OXO designed for arthritic hands and conquered every kitchen.
In 1989 a retired houseware executive named Sam Farber watched his wife Betsey wince while peeling apples. Her hands had mild arthritis, and the standard vegetable peeler — a thin sliver of folded metal, unchanged since the 1940s — dug into her fingers and twisted when it hit a knot in the skin. The industry's answer to a painful tool was a cheaper version of the same painful tool. Farber's answer was to start over, and the product that resulted, the OXO Good Grips peeler, is now one of the most quietly radical design decisions in the history of mass-market goods.
The radical part was not the blade. It was the handle: fat, oval, soft, and black, moulded from Santoprene — a rubbery thermoplastic Farber found on a dishwasher gasket — with rows of flexible fins running down each side where the thumb and forefinger sit. It looked nothing like a kitchen tool. It looked, to most retail buyers in 1990, like a mistake. A peeler was supposed to be thin, metallic, and cost under a dollar. OXO's was bulbous, grippy even when wet, and priced at around seven dollars in an aisle where the competition sold for less than one. Buyers told Farber it would never move.
What Farber and the New York firm Smart Design understood is the principle that now underwrites the entire discipline of inclusive design: if you design for the user at the margin — the person with the weakest grip, the least dexterity, the most pain — you do not build a niche product. You build a better product for everyone. The arthritic hand was not a constraint to be accommodated as an afterthought. It was the brief. Solve for the hardest case and the easy cases come free. The cook with perfectly healthy hands does not resent a handle that is comfortable; they simply notice, without being able to say why, that this peeler feels good and the metal one feels like a tax.
That is the contrarian move worth studying. The market had spent fifty years optimising the peeler toward the median user and toward zero cost, and had quietly excluded everyone whose hands fell outside the norm — which, given age and arthritis, is a vast and growing share of the people actually buying kitchen tools. OXO did the opposite. It optimised for the edge and let the centre follow, and charged a premium for the privilege. The bet was that comfort is a thing people will pay for once they feel it, even on an object they had never thought to have an opinion about.
They were right. Good Grips launched with fifteen tools and became a category of its own. The peeler entered the permanent collection of the Museum of Modern Art. In 2004 Helen of Troy bought the brand for roughly $273 million — an enormous sum for what is, on paper, a maker of spatulas and can openers. The fat black handle became so dominant that competitors copied it, which is the surest sign a design decision was correct.

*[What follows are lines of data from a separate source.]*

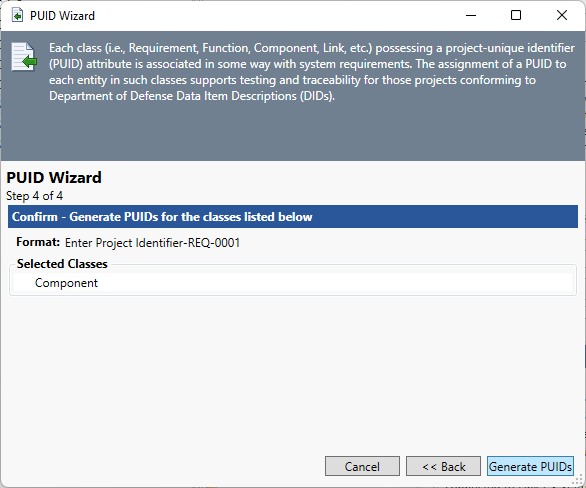586x488 pixels.
Task: Click the Enter Project Identifier-REQ-0001 format text
Action: tap(152, 243)

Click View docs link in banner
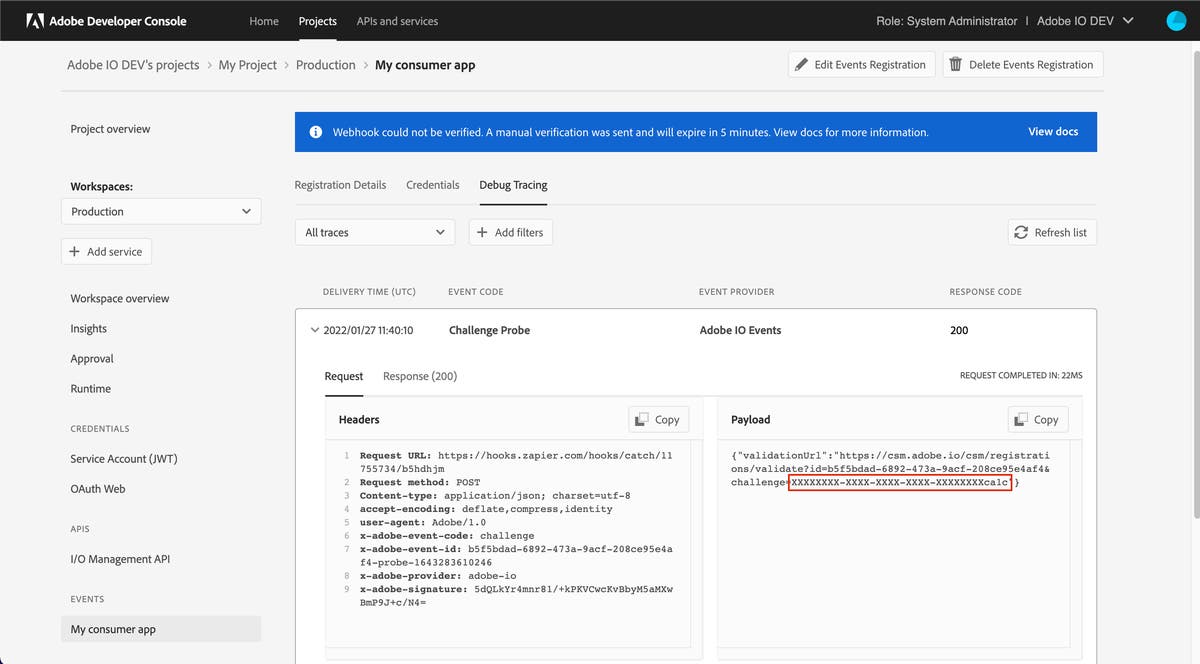coord(1053,132)
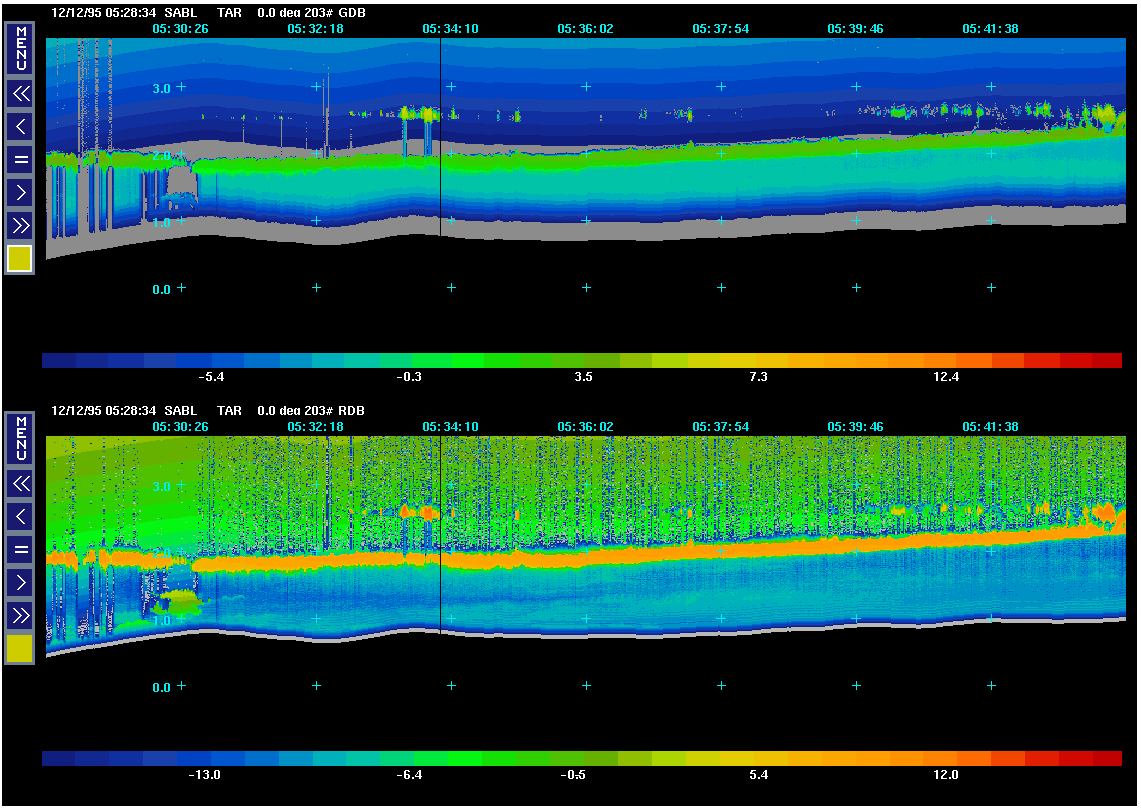Toggle the yellow square in the top panel

(20, 259)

The lesson for anyone making physical products is uncomfortable, because it runs against how most ranges are scoped. The decision that mattered — make the handle soft, fat, and expensive, aimed at the user everyone else ignored — was not a refinement you reach by iterating the existing peeler. It was a judgement about who the product is for, made before a single tool was cut. It could not be validated by a spreadsheet, because the spreadsheet said thin and cheap. It could only be validated by putting the form in a hand and feeling the difference. Farber happened to have that hand at his kitchen table. Most teams do not, and so they keep sanding the median.

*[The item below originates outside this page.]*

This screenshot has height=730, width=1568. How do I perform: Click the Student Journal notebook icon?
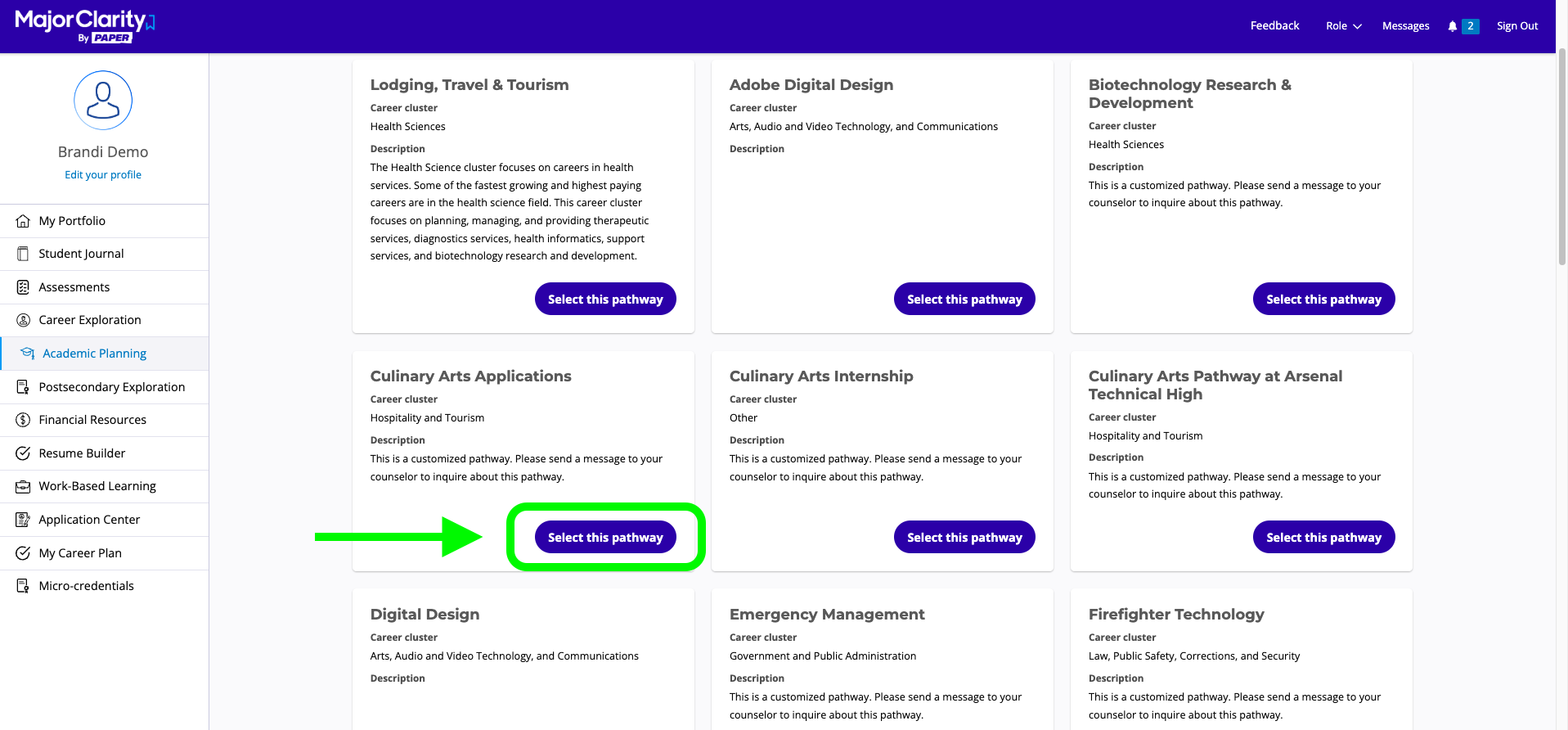point(23,254)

This is precisely where evaluating the decision early — before the tooling, before the cost model hardens around the wrong assumption — pays for itself. The expensive errors in product design are rarely bad execution of the chosen idea. They are flawless execution of a brief that was aimed at the wrong person. OXO's peeler is famous because it got the aim right first, and everything downstream was just keeping faith with that one decision.